Work to complete :: Update the records in the stretch from the line containing "Reply to Tristan" through the line containing "tap(218, 51)" by replacing "speech bubble" with "chat bubble", leaving all else unchanged, and give only those lines.

········

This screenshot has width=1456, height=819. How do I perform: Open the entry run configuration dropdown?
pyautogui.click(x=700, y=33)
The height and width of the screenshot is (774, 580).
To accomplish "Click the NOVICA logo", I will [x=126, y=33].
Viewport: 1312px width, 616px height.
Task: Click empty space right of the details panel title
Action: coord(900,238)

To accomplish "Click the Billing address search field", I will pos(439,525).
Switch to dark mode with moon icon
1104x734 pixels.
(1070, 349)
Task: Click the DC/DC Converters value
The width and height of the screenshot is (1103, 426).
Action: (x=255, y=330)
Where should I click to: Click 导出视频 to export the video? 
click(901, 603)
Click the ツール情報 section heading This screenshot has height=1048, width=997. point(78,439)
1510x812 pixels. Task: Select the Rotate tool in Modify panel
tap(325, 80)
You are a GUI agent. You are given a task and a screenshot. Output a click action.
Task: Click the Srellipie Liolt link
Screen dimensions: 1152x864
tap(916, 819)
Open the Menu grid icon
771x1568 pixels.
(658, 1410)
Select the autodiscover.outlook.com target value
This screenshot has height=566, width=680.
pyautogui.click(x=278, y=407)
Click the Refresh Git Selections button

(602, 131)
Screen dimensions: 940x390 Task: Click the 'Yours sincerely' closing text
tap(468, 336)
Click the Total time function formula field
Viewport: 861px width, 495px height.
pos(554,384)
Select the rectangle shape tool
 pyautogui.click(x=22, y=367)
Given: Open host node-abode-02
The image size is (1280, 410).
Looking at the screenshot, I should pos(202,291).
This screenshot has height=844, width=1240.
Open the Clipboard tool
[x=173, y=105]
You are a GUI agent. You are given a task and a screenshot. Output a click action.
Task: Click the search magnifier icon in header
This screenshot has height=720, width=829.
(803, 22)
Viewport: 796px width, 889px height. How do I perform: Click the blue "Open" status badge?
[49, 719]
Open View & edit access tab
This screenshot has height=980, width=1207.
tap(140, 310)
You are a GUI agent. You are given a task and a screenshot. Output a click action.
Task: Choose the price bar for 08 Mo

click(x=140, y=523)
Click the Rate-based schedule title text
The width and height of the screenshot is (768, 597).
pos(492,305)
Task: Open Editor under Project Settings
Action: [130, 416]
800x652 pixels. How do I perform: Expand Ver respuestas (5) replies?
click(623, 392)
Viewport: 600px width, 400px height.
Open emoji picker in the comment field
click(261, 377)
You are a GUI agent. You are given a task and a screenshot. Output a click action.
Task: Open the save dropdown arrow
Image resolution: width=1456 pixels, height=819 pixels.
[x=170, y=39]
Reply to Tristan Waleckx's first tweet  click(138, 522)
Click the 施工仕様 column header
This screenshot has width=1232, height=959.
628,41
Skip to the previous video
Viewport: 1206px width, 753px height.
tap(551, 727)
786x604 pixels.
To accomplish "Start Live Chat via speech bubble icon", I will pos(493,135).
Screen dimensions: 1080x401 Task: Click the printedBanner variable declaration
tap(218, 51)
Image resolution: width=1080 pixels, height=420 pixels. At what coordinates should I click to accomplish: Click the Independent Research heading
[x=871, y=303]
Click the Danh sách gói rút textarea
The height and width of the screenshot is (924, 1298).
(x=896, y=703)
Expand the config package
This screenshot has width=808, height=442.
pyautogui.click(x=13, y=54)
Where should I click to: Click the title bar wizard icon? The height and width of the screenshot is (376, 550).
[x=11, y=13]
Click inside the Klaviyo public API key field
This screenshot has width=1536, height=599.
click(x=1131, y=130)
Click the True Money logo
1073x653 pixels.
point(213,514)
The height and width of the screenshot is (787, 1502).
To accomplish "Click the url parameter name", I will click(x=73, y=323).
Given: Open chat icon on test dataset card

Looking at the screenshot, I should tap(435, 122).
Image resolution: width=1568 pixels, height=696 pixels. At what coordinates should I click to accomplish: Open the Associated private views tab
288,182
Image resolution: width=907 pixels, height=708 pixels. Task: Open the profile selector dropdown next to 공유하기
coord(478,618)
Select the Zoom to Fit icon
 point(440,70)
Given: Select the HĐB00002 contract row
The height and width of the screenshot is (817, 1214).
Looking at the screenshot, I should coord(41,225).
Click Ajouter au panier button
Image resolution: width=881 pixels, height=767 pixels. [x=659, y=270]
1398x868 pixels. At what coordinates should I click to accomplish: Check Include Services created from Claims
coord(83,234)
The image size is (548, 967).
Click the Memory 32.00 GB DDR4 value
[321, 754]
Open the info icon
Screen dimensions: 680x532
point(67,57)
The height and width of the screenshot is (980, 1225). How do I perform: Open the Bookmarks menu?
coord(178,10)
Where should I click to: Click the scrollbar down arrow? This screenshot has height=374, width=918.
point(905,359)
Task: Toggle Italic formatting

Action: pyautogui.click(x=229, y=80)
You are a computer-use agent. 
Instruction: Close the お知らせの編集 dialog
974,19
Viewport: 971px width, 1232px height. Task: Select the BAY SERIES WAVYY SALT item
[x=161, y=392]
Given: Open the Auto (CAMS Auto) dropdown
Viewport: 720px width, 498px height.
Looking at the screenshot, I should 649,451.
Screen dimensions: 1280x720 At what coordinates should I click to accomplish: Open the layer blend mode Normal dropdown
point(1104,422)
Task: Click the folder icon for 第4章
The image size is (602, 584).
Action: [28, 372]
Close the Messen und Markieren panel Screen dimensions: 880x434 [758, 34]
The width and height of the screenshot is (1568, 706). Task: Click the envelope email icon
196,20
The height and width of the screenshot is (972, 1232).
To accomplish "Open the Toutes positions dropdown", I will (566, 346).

········

Result of this exercise ::
Reply to Tristan Waleckx's first tweet  click(138, 522)
Click the 施工仕様 column header
This screenshot has width=1232, height=959.
628,41
Skip to the previous video
Viewport: 1206px width, 753px height.
tap(551, 727)
786x604 pixels.
To accomplish "Start Live Chat via chat bubble icon", I will pos(493,135).
Screen dimensions: 1080x401 Task: Click the printedBanner variable declaration
tap(218, 51)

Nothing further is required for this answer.